# Task to complete
Please state in a single number how many lines of the entries below include the word "Massimiliano".

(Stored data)
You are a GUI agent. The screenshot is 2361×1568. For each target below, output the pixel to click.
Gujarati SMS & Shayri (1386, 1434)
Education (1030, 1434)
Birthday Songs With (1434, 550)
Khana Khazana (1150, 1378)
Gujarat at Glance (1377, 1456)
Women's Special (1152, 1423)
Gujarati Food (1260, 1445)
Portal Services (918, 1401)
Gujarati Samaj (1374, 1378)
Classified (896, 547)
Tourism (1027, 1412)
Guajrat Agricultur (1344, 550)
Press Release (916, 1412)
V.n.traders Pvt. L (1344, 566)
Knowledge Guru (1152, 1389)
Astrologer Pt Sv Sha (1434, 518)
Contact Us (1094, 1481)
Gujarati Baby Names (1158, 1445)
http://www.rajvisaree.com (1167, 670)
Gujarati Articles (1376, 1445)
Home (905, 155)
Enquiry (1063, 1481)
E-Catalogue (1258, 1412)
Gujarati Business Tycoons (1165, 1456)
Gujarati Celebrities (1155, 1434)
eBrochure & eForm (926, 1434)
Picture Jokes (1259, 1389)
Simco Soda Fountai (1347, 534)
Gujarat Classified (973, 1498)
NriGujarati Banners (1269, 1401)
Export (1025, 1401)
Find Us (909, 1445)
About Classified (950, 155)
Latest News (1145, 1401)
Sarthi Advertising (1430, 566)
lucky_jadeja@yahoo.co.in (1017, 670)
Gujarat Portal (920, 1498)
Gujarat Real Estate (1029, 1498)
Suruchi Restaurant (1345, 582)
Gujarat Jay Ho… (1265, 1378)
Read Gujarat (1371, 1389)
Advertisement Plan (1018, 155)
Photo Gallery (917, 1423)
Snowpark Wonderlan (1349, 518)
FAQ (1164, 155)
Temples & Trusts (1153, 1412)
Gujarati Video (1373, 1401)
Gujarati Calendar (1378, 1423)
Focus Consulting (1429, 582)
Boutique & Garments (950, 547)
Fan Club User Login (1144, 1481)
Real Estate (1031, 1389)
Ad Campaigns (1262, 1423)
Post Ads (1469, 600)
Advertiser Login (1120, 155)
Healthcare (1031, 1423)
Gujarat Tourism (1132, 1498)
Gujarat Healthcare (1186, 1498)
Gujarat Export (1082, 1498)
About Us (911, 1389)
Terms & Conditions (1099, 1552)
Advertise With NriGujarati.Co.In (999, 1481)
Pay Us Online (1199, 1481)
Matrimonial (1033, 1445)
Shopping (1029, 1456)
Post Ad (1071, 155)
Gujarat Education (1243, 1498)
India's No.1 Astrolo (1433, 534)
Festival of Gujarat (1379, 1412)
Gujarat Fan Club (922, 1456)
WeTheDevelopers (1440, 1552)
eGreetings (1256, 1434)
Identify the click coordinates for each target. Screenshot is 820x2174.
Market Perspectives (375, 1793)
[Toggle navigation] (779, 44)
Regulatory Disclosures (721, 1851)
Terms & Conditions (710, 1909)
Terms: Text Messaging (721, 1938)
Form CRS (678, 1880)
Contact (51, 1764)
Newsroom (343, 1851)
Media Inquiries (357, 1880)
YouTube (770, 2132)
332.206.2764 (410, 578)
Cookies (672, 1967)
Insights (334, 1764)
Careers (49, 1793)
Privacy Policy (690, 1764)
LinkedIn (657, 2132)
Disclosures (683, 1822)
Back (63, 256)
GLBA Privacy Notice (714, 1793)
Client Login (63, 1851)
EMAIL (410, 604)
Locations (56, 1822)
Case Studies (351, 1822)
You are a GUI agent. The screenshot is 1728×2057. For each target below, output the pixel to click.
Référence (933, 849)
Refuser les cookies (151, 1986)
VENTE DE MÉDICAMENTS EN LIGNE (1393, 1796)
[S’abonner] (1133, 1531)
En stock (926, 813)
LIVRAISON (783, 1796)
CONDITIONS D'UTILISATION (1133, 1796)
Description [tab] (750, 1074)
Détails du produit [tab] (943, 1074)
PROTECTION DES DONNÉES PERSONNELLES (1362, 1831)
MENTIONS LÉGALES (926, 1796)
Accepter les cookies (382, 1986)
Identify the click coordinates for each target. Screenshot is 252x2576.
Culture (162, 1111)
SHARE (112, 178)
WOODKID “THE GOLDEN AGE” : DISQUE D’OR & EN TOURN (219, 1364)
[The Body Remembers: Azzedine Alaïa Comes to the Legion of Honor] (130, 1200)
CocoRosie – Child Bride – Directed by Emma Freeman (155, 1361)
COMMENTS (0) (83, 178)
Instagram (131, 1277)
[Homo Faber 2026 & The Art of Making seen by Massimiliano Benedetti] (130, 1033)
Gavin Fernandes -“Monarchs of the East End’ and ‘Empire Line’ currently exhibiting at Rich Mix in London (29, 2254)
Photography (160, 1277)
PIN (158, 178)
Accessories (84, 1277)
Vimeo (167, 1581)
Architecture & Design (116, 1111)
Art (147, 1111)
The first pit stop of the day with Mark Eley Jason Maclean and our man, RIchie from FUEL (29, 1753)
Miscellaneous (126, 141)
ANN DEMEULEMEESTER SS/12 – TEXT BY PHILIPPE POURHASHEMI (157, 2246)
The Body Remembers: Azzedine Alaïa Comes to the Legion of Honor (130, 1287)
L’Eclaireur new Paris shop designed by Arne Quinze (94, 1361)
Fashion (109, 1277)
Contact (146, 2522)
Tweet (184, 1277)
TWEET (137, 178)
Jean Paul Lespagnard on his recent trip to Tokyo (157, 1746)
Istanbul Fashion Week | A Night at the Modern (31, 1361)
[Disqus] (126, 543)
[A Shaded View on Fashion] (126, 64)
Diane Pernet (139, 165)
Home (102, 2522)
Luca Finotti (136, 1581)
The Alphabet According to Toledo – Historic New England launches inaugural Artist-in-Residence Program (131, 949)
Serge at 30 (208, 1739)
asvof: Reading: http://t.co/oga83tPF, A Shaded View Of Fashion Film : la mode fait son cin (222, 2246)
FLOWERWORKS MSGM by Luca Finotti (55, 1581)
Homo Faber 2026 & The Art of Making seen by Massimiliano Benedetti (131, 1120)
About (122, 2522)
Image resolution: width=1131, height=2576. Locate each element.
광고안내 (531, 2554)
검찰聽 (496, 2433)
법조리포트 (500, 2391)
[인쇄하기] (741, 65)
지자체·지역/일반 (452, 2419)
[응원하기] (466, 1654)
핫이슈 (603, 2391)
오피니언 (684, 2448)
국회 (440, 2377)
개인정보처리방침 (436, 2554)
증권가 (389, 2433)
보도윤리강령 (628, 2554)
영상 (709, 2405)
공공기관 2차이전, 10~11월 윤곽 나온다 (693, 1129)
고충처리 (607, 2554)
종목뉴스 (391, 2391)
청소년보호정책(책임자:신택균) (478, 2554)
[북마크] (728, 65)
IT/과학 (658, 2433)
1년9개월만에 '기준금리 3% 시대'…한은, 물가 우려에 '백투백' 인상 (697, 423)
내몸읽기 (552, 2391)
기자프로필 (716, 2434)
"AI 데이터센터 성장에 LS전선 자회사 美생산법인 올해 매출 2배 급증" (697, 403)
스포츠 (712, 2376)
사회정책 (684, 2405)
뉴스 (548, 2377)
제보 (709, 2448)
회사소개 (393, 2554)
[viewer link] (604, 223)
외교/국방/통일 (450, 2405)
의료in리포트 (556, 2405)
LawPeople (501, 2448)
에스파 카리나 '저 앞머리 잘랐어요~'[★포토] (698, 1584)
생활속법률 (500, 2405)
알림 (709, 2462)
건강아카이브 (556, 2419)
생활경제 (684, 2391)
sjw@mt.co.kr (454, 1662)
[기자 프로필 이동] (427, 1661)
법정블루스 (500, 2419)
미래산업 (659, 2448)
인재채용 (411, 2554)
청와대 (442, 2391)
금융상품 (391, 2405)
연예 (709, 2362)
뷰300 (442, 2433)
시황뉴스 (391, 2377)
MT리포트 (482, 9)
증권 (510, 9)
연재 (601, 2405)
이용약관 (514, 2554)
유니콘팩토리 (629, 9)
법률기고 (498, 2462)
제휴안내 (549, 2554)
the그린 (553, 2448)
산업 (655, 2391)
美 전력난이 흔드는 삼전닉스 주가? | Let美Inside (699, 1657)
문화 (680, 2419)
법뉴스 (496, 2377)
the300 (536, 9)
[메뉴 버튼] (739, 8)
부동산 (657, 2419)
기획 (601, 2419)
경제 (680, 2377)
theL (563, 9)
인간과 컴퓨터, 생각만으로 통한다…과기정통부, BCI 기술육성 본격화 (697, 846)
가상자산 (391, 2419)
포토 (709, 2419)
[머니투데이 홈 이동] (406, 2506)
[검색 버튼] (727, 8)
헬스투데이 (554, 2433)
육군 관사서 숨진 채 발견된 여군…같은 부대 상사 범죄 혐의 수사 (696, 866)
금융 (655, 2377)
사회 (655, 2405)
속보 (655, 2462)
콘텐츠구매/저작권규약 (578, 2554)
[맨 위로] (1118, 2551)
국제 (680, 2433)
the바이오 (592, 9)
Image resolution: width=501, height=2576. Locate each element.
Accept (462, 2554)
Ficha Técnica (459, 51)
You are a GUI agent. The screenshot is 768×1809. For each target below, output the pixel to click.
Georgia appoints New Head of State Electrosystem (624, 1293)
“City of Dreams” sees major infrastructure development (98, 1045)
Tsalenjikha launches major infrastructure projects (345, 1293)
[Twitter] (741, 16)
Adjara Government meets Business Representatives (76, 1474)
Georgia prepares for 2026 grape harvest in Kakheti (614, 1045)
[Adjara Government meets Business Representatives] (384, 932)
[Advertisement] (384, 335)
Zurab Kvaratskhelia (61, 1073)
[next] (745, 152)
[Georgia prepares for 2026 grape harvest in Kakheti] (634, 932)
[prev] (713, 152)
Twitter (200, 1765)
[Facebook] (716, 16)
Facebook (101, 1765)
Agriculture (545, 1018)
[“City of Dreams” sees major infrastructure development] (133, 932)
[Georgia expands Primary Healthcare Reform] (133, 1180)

# Result below
2